The nurse re-entered, bearing lilies in vases.

‘It’s true, isn’t it, nurse?’ demanded Bobby. ‘You’ve never had a case like mine?’

‘Oh! you oughtn’t to be here at all,’ said the nurse. ‘In the churchyard you ought to be. But it’s only the good die young, they say.’ She giggled at her own wit and went out.

‘There you are,’ said Bobby. ‘You’ll see, I shall be famous all over England.’

He continued to talk. Any signs of inferiority complex that he had displayed at his last meeting with Frankie had now quite disappeared. He took a firm and egotistical pleasure in recounting every detail of his case.

‘That’s enough,’ said Frankie, quelling him. ‘I don’t really care terribly for stomach pumps. To listen to you one would think nobody had ever been poisoned before.’

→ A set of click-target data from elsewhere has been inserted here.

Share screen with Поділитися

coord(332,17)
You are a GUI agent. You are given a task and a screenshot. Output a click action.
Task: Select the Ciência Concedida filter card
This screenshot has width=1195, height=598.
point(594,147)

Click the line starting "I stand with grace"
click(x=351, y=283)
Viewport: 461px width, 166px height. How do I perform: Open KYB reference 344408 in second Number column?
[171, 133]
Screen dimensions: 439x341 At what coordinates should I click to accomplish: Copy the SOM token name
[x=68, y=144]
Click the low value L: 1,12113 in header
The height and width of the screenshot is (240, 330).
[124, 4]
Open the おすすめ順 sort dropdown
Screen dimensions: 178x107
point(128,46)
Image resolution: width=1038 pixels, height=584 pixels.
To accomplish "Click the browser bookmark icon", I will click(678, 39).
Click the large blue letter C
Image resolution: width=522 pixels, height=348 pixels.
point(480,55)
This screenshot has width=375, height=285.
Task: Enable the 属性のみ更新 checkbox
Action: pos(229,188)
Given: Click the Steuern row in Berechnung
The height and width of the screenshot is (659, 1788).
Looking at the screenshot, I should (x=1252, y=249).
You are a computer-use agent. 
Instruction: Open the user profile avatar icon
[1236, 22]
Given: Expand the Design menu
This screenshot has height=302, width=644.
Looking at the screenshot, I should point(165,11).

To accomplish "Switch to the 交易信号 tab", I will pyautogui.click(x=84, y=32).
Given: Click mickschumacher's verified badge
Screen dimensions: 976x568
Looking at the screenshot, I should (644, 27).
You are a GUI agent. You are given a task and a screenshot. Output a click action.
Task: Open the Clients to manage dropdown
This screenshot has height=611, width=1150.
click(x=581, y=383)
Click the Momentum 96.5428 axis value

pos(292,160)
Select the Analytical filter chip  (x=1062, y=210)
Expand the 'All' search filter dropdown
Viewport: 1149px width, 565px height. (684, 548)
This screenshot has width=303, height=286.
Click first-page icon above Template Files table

‘Jolly few have been poisoned with eight grains of morphia and got over it,’ Bobby pointed out. ‘Dash it all, you’re not sufficiently impressed.’

‘Pretty sickening for the people who poisoned you,’ said Frankie.

‘I know. Waste of perfectly good morphia.’

‘It was in the beer, wasn’t it?’

‘Yes. You see, someone found me sleeping like the dead, tried to wake me and couldn’t. Then they got alarmed, carried me to a farmhouse and sent for a doctor –’

‘I know all the next part,’ said Frankie hastily.

‘At first they had the idea that I’d taken the stuff deliberately. Then when they heard my story, they went off and looked for the beer bottle and found it where I’d thrown it and had it analysed – the dregs of it were quite enough for that, apparently.’

‘No clue as to how the morphia got in the bottle?’

‘None whatever. They’ve interviewed the pub where I bought it and opened other bottles and everything’s been quite all right.’

‘Someone must have put the stuff in the beer while you were asleep?’

‘That’s it. I remember that the paper across the top wasn’t still sticking properly.’

Frankie nodded thoughtfully.

‘Well,’ she said. ‘It shows that what I said in the train that day was quite right.’